Como si fuera consciente de su desaliño, se pasó las manos por la cara, retirando el cabello que colgaba sobre el cuello de su chaqueta.
– ¿Se la pidió?
Morandi no exteriorizó sorpresa alguna ni ante las palabras ni ante el tono en que Brunetti las repitió.
– De acuerdo -reconoció, de mala gana-. Le dije que me diera la llave.
– ¿O algo más?
Aquello lo sobresaltó.
– No hubo nada más. Ella tenía la llave y yo quería que me la diera. Si se negaba, yo no podía hacer nada.

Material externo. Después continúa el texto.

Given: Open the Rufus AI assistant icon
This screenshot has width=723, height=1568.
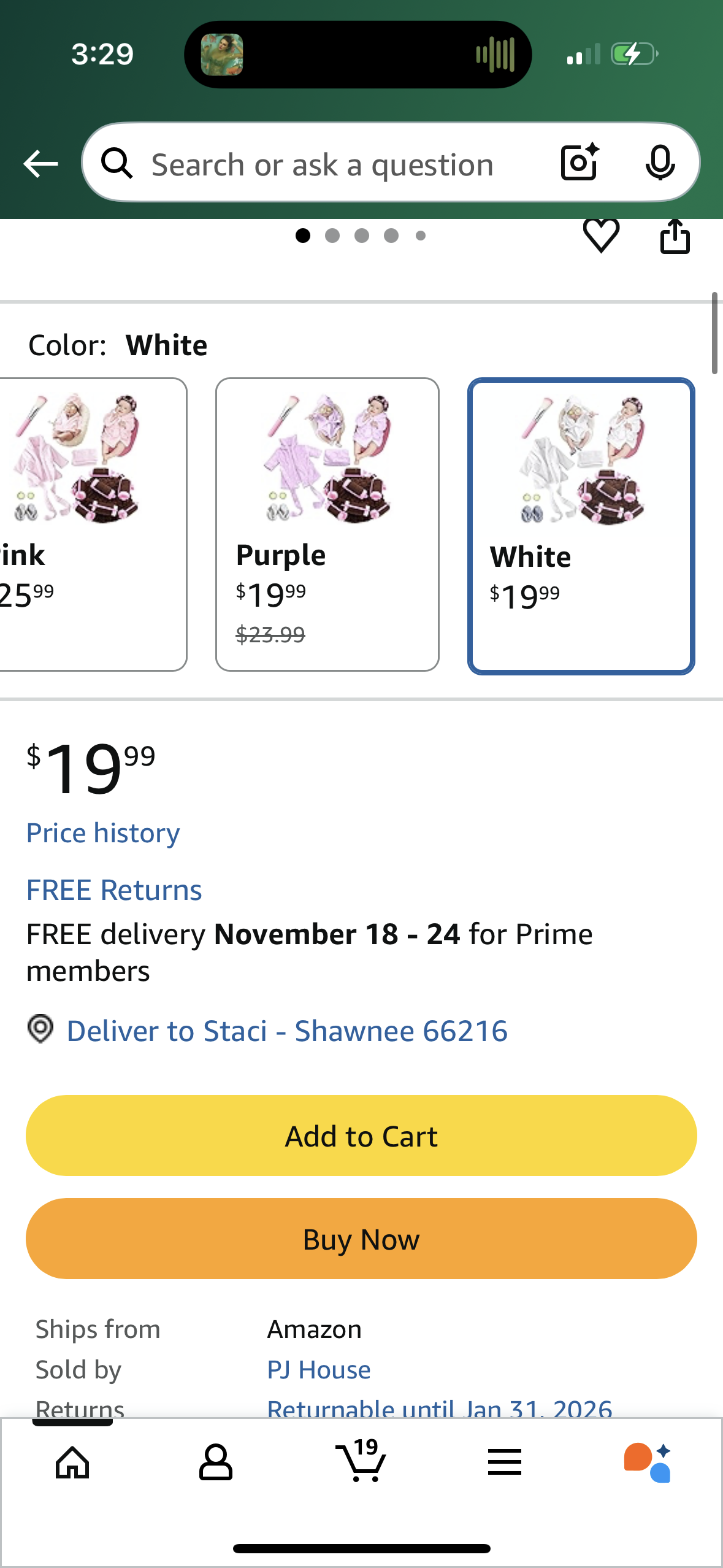Looking at the screenshot, I should pos(648,1462).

– Podía haberla zarandeado -sugirió Brunetti.
El rostro de Morandi reflejó desconcierto y confusión. A Brunetti le parecieron auténticos.
– ¡Pero es una mujer!
Brunetti se contuvo y no dijo que la signora Sartori también era una mujer, y que eso no le había impedido golpearla. En cambio, con voz calma, volvió a preguntar:
– ¿Qué pasó?
Morandi miró de nuevo al suelo, y Brunetti lo vio sonrojarse a causa de la vergüenza.
– ¿Le pegó? -preguntó Brunetti, refrenándose para no añadir «también».
Manteniendo la vista en el suelo, como un niño que tratara de eludir una reprimenda, Morandi sacudió la cabeza varias veces. Brunetti se negó a permitirse que lo manipulara el silencio del otro, y repitió la pregunta:
– ¿Le pegó?
Morandi habló tan bajo que casi resultó inaudible.
– Realmente no.
– ¿Qué significa eso?
– La agarré -explicó, lanzó una mirada a Brunetti y volvió a mirar el pavimento. De nuevo Brunetti tomó una decisión sobre aquel silencio-. Me dijo que me fuera, que nada de lo que yo pudiera decir haría que me diera la llave. Y entonces se dirigió a la puerta.
– ¿Qué iba a hacer ella con la llave?
Morandi levantó una cara pálida hacia Brunetti.
– No lo sé. No lo dijo.
La imaginación de Brunetti pugnó con su conocimiento de la ley. La única persona que tenía derecho a abrir la caja era el poseedor de la llave, acompañado por un representante del banco provisto de una segunda llave. Para que la utilizara otra persona era necesaria una orden judicial, y para conseguir ésta hacía falta la prueba de un delito. Pero después de tantos años, aquello ya no era un delito.
Morandi pudo haber dicho en el banco que la había perdido. Hubiera llevado tiempo, pero al cabo le habrían permitido el acceso a la caja y a su contenido. La posesión de la llave carecía de significado: no otorgaba poder ni autoridad a la persona que la poseía; la persona autorizada podía abrir la caja. La signora Altavilla ignoraba eso y, al parecer, también Morandi. Intimidaciones inútiles. Amenazas inútiles.